DATA RECORDS

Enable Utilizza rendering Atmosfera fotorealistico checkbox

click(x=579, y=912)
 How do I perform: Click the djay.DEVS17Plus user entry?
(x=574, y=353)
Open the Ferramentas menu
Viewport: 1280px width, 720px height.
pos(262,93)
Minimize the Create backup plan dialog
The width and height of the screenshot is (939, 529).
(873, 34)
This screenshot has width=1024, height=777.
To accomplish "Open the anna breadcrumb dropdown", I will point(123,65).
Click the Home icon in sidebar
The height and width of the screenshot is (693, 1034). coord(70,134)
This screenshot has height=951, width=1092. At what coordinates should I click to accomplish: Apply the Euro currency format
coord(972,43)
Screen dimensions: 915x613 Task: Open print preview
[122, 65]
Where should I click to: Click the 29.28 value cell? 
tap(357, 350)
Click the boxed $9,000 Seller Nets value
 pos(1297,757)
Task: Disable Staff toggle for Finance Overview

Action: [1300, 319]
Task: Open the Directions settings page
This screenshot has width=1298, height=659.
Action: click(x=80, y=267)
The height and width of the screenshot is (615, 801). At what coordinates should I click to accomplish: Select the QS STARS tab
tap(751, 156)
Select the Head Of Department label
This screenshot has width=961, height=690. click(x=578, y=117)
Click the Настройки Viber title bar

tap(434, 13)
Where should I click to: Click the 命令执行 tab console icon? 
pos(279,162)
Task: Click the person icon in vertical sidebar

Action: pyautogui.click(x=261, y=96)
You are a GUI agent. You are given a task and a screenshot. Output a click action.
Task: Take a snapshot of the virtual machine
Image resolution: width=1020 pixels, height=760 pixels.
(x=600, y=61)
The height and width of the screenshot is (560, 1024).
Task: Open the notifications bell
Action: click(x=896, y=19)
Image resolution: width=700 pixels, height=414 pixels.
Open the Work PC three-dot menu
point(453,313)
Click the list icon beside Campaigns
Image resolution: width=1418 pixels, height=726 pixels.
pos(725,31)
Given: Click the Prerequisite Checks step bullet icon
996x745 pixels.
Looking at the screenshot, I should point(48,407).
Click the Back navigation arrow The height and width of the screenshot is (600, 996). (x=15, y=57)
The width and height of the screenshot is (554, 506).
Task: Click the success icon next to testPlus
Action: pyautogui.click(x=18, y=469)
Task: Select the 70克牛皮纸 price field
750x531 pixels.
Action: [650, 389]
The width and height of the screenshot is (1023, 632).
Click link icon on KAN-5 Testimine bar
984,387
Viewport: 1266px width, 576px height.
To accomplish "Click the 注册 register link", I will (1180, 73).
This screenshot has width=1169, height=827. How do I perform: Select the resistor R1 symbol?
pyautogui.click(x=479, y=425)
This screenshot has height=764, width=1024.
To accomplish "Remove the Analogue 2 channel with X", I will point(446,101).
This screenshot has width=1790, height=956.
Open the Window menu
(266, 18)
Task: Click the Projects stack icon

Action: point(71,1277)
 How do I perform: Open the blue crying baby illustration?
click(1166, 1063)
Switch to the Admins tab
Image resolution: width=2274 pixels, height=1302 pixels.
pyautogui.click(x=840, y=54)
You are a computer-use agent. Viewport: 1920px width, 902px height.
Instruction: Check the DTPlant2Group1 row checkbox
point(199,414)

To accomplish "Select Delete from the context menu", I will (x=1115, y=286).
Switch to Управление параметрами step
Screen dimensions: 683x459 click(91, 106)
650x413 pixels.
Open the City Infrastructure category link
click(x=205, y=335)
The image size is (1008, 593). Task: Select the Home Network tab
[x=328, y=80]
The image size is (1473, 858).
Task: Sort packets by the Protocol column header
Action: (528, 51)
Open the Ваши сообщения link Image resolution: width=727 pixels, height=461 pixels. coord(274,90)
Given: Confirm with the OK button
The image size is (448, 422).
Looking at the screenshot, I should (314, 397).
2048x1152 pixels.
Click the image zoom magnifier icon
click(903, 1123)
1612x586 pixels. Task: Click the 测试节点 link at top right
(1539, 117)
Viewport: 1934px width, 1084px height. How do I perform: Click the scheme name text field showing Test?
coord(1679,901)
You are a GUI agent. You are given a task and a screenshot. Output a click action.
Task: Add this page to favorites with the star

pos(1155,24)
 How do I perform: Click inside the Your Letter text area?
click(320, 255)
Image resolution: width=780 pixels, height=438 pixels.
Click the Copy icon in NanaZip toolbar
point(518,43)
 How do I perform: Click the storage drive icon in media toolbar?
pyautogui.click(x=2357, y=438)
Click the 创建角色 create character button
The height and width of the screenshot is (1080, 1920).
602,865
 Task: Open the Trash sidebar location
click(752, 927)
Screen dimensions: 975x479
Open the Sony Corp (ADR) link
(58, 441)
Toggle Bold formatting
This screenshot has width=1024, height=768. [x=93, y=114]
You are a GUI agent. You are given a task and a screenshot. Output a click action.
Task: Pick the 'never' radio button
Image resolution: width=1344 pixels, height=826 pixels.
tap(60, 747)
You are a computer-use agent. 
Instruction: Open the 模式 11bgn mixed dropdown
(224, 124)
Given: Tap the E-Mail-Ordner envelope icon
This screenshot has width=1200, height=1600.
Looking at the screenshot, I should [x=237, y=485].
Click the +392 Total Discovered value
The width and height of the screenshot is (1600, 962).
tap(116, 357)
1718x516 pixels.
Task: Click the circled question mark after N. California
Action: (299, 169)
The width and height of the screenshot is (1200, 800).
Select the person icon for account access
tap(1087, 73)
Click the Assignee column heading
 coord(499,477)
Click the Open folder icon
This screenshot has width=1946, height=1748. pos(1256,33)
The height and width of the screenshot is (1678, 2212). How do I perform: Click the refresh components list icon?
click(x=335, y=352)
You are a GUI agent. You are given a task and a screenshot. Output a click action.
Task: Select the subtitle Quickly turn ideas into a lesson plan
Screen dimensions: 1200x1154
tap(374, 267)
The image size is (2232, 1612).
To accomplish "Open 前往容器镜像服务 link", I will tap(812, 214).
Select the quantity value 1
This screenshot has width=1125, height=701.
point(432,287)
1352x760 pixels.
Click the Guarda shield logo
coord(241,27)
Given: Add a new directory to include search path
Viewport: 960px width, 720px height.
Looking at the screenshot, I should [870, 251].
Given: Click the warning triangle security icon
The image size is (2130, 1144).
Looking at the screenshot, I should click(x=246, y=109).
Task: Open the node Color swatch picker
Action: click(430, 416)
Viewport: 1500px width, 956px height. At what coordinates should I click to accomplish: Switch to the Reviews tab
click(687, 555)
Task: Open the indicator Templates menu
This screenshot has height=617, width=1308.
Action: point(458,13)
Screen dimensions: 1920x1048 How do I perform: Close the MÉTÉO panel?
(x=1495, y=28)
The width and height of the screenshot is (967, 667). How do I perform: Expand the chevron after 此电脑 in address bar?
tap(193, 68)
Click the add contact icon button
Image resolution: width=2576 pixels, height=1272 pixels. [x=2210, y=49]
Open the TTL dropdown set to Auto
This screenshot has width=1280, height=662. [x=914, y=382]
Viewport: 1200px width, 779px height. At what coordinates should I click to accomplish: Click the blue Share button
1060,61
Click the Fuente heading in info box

YOUR INSTRUCTIONS
Rewrite the records from the line with "Open the TTL dropdown set to Auto" up to and including the last line of the records, replacing "Share" with "Send" and leaving everything else unchanged.

FULL SOLUTION
Open the TTL dropdown set to Auto
This screenshot has width=1280, height=662. [x=914, y=382]
Viewport: 1200px width, 779px height. At what coordinates should I click to accomplish: Click the blue Send button
1060,61
Click the Fuente heading in info box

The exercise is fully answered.